Qui est donc le sieur Charles, Jean, Marie, Pierre Beigbeder ? Sous la signature d’Hortense Paillard, à laquelle j’emprunte les citations, La République des lettres fait son portrait http://www.republique-des-lettres.fr/10916-charles-beigbeder.php, bien que sa carrière doive essentiellement au monde des affaires, à la différence de son cadet Frédéric.
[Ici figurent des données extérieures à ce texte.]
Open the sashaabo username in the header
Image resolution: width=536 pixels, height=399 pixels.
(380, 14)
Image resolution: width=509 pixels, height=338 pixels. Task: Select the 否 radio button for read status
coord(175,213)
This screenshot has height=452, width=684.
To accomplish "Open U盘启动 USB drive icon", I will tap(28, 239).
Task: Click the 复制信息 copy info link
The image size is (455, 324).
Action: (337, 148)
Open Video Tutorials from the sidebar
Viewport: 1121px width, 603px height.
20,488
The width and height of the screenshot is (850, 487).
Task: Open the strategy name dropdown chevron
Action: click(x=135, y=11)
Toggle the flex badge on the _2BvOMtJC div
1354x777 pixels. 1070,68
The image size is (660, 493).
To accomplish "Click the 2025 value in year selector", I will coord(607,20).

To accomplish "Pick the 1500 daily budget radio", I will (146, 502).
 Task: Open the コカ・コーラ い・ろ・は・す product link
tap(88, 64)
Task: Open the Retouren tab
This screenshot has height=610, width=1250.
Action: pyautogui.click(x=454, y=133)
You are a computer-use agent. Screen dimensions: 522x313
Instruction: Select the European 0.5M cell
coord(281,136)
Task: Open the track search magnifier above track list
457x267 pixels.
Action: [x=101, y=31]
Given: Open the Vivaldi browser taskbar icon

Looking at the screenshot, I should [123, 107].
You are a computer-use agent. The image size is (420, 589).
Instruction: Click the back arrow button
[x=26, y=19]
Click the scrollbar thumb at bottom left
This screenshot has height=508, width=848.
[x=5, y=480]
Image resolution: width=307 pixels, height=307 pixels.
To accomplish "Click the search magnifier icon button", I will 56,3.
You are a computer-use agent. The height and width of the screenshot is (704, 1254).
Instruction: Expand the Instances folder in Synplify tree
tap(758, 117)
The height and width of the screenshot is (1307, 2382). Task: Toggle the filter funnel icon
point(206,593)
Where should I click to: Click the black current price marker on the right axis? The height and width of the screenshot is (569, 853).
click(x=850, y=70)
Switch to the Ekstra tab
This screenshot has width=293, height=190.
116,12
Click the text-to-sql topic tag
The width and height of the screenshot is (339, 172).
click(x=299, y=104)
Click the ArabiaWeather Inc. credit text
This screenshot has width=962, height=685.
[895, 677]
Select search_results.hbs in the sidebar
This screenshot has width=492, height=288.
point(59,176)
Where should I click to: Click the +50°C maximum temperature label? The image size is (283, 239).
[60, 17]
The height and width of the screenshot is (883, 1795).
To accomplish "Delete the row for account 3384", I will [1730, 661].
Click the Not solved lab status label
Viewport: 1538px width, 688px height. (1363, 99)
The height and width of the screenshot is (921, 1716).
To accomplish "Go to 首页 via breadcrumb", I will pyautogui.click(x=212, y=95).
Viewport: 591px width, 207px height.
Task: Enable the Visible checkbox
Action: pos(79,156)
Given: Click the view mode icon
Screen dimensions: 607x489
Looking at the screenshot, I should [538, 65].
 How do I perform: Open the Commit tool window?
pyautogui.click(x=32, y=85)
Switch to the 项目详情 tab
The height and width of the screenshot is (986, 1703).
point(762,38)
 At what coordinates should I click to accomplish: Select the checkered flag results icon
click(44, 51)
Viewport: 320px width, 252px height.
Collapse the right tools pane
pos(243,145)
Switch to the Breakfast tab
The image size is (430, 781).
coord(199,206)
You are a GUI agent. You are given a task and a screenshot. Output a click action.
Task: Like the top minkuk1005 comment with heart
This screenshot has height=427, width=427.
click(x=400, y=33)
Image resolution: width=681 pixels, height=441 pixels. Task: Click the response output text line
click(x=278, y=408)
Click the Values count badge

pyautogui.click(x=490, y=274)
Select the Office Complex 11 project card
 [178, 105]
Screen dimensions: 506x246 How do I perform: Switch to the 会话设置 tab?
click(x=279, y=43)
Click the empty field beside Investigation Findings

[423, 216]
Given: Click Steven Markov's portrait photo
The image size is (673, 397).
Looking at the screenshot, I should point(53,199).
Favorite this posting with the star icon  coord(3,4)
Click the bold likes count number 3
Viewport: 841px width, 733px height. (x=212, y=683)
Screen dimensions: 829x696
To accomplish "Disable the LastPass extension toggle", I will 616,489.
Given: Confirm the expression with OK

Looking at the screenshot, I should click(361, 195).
Né le 20 avril 1964 à Neuilly, fils de Jean-Michel Beigbeder, d’une vieille famille béarnaise, « influent chasseur de têtes pour les entreprises du CAC 40 et accessoirement jet-setter » et de Marie-Christine de Chasteigner de la Roche-Possey, « descendante de la petite noblesse du Poitou », Charles fait sa scolarité dans les meilleurs lycées de la région parisienne avant d’intégrer l’Ecole Centrale des Arts et Manufacture de Paris. Son diplôme d’ingénieur en poche, il entre chez Matra Espace. Il bifurque rapidement pour faire une carrière de banquier d’affaires (Paribas, Crédit Suisse First Boston) Il crée ensuite ses entreprises (dont Self Trade, Poweo (dont il tire 250 000 €/an, soit près de 21 000€/mois), avec des fortunes diverses. Président de CroissancePlus, club ultralibéral, ce patron de la nouvelle génération est l’un des dirigeants du MEDEF et « un militant de première ligne lorsqu’il s’agit de réclamer la réduction des charges, la réforme du Code du Travail qu’il trouve beaucoup trop rigide et la suppression de l’impôt sur la fortune (ISF) (…) Ancien membre des jeunes giscardiens, adhérent depuis peu du parti radical de Jean-Louis Borloo (avocat d’affaires), ce golden boy sarkozyste ne cache en effet pas son intention de devenir un jour député, ne serait-ce que pour défendre l’ultralibéralisme décomplexé dont il se fait régulièrement le chantre sur les plateaux télé ». Pour Sieur Beigbeder, fin connaisseur, Nicolas Sarkozy (qui lui a épinglé sa Légion d’honneur en 2008) a été remarquable dans le sauvetage des banques françaises. « Fan du pape Benoît XVI, c’est un catholique fervent qui va à la messe tous les dimanches ». Gageons que son confesseur n’est pas un théologien de la libération.
Une telle extraction (lire Le Président des riches, enquête sur l’oligarchie dans la France de Nicolas Sarkozy et Le ghetto du Gotha : au cœur de la grande bourgeoisie de Michel Pinçon et Monique Pinçon-Charlot), un pareil parcours, autorisent à fustiger (dans le bon temps jadis, il était loisible de rouer, morbleu !) cette irresponsable Eva qui prend le parti du menu peuple, des manants, des va-nu-pieds et autres racailles. Quoi qu’il en soit du populisme putatif d’Eva Joly, Charles Beigbeder est un authentique grand bourgeois branché ayant ses raisons de peu priser le peuple.
C'est fou comme les bourgeois ont le mot populiste à la bouche. On se demande si cela ne cache pas quelque chose ou quelques arrières-pensées.